Excess, that cherished American birthright, is alive and well at Nighthawks.
Sure, at this next-generation diner, chef/owner Landon Schoenefeld is gleefully extolling a heaping-helping attitude regarding portion size. As in, try finding a dish that couldn't easily feed two. If not three. Seriously.
But the plenitude goes beyond the oft-repeated words "doggie bag" as it enthusiastically embraces a wider, more exuberant sense of abundance.
It's all in the pancakes. Anyone who serves pancakes for dinner is A-OK in my book, especially when the flapjacks are as tempting as the ones that Schoenefeld flips off his spatula (served in monster stacks of three and six; see Linebacker Portions, above). Buttermilk gives them a hint of tang, and the kitchen crew — so obviously skilled in the griddle arts — lets them rise to tender, tantalizingly golden perfection.

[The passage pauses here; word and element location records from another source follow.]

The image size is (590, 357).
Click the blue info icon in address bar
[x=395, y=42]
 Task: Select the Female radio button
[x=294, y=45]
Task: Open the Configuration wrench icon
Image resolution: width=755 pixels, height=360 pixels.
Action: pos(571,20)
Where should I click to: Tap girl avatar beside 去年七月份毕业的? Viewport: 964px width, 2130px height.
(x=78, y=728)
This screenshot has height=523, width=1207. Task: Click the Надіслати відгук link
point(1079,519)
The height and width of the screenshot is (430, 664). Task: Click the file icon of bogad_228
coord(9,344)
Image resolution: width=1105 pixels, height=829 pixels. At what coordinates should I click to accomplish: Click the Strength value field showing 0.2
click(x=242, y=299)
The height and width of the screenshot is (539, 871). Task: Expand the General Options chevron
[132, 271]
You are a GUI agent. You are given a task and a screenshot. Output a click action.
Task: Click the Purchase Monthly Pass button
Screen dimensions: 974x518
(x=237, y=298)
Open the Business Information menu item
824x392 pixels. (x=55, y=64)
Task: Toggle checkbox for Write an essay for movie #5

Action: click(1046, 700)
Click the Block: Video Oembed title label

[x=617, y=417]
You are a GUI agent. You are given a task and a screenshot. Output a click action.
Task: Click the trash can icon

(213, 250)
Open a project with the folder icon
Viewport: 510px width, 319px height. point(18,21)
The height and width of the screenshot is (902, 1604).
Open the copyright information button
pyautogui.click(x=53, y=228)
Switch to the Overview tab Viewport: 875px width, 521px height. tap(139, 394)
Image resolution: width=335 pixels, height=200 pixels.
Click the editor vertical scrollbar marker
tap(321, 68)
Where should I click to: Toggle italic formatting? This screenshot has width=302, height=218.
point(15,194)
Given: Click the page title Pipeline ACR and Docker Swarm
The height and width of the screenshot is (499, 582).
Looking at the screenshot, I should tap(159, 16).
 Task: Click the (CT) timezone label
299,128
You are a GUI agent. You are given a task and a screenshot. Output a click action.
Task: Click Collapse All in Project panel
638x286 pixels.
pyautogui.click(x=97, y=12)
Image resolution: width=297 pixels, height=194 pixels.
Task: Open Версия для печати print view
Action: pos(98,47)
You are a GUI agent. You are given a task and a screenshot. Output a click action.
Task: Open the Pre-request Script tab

Purists can indulge with first-rate butter and syrup. But then come the options, with inspiration culled from seemingly random sources, whether it's the tropics (lime-pineapple-coconut), scones (orange-cranberry) or Korea (kimchi, pork and green onions). Schoenefeld has been toying with a pizza version ("I don't know if it's quite ready for the market, but it could be the next big thing," he said with a laugh), but for now the blueberry-lemon and banana-pecan variations, both masterpieces in the pancake arts, are highly recommended.
Then there's the foot-long hot dogs. They're one of the few items that the scratch cooking-obsessed Nighthawks kitchen doesn't produce. Schoenefeld dutifully taste-tested his way through several dozen iterations (he didn't work at the Wienery for nothing) before landing on the snappy all-beef versions at Kramarczuk's. He then asked the northeast Minneapolis culinary landmark for a customized jolt of extra garlic and paprika.
Ka-pow! They're fantastic, and, true to the restaurant's more-is-more ethos, that's only the beginning. Pastry chef Tlanezi Guzman-Teipel makes a poppyseed-flecked bun for the ages (her secret ingredients: milk powder and instant potatoes), and then Schoenefeld gets busy, viewing them as vehicles for delivering all kinds of delicious overkill in the form of plethora of toppings, heaped skyward.
There are four options, and while it's hard to pick a favorite, I'd have to go with the gasp-inducing variation that pulls together a classic potato salad, tangy pickled herring and, in a splash of luxury, coral-tinted salmon roe. Truly, a meal in a bun.